• **EXERCISE**: Retype every record exactly. Skip the images.

━━ INFORMATION GIVEN

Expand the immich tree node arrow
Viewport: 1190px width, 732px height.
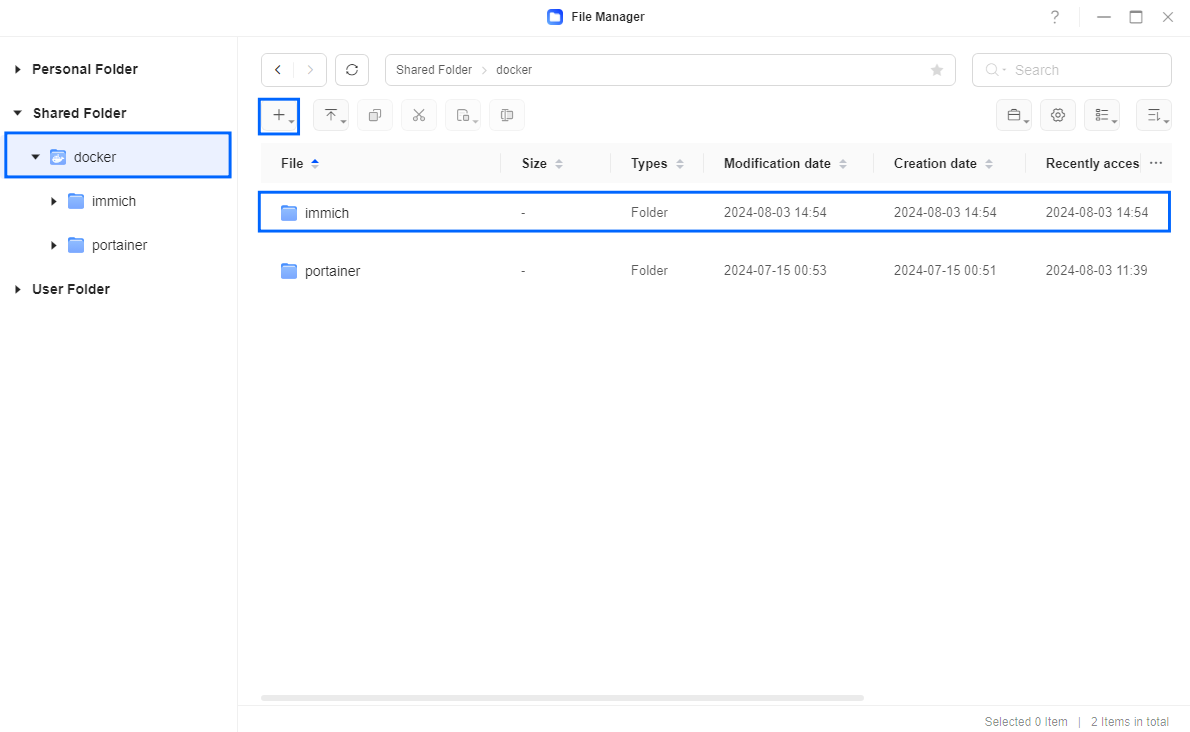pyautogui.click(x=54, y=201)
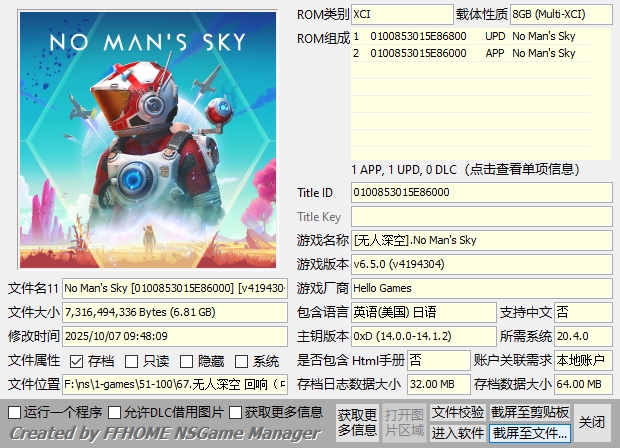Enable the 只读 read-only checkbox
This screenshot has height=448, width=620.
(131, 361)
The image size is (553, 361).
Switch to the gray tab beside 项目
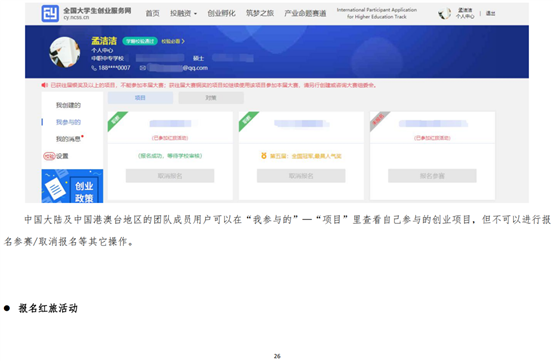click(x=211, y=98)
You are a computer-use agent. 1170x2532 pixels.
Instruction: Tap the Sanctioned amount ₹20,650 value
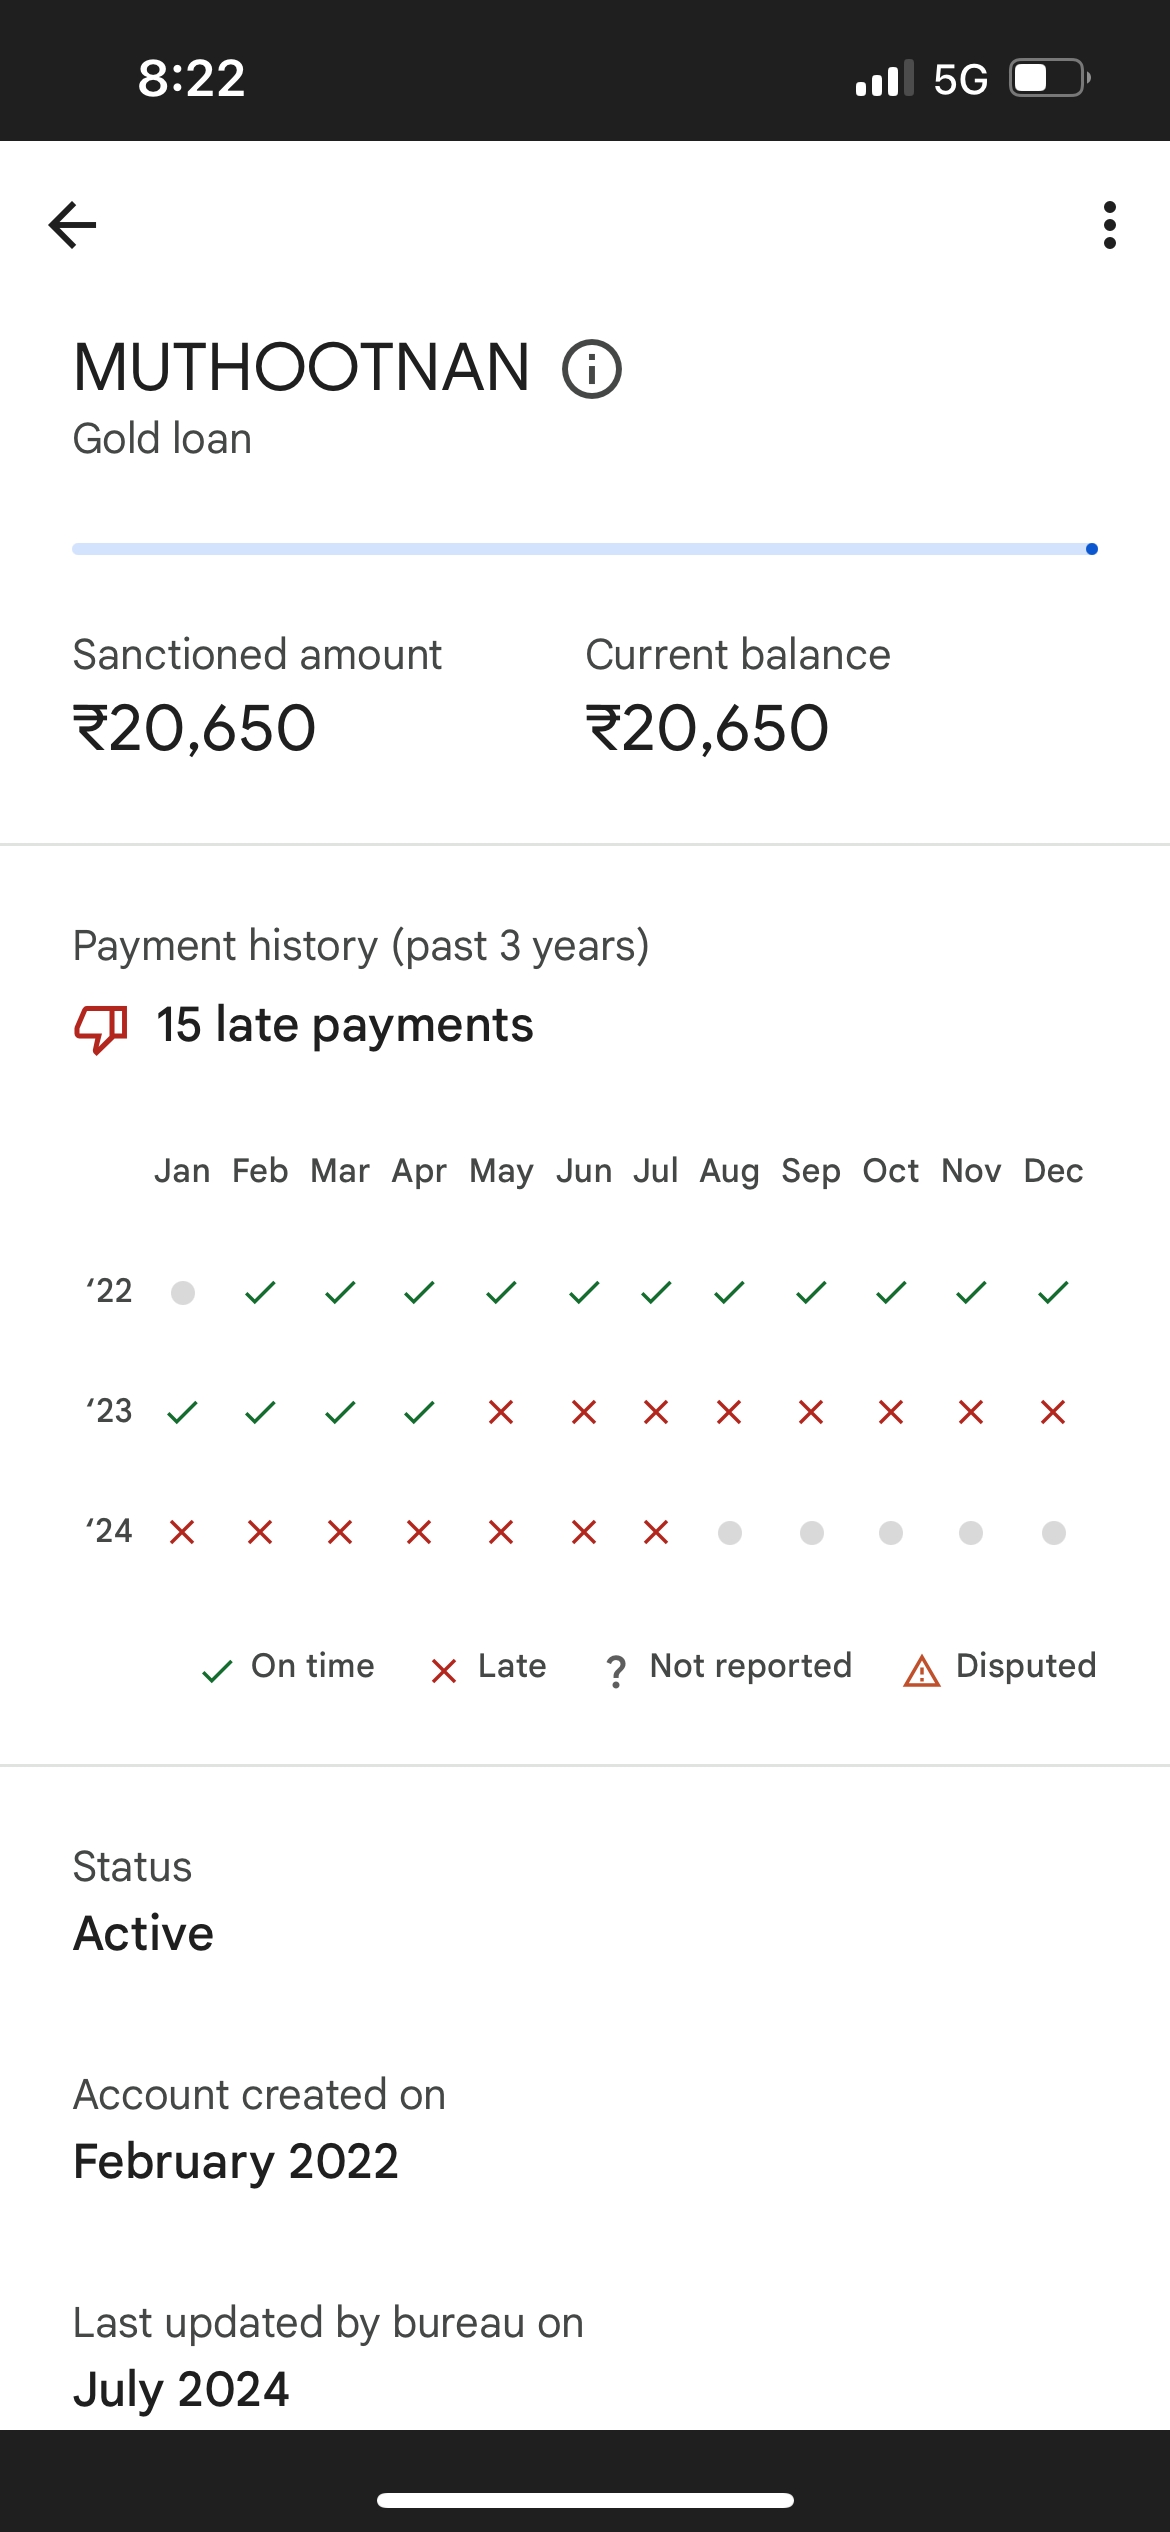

━━━━

• **ANSWER SPACE**:
Expand the immich tree node arrow
Viewport: 1190px width, 732px height.
pyautogui.click(x=54, y=201)
Enable the 只读 read-only checkbox
This screenshot has height=448, width=620.
(131, 361)
The image size is (553, 361).
Switch to the gray tab beside 项目
click(x=211, y=98)
You are a computer-use agent. 1170x2532 pixels.
Instruction: Tap the Sanctioned amount ₹20,650 value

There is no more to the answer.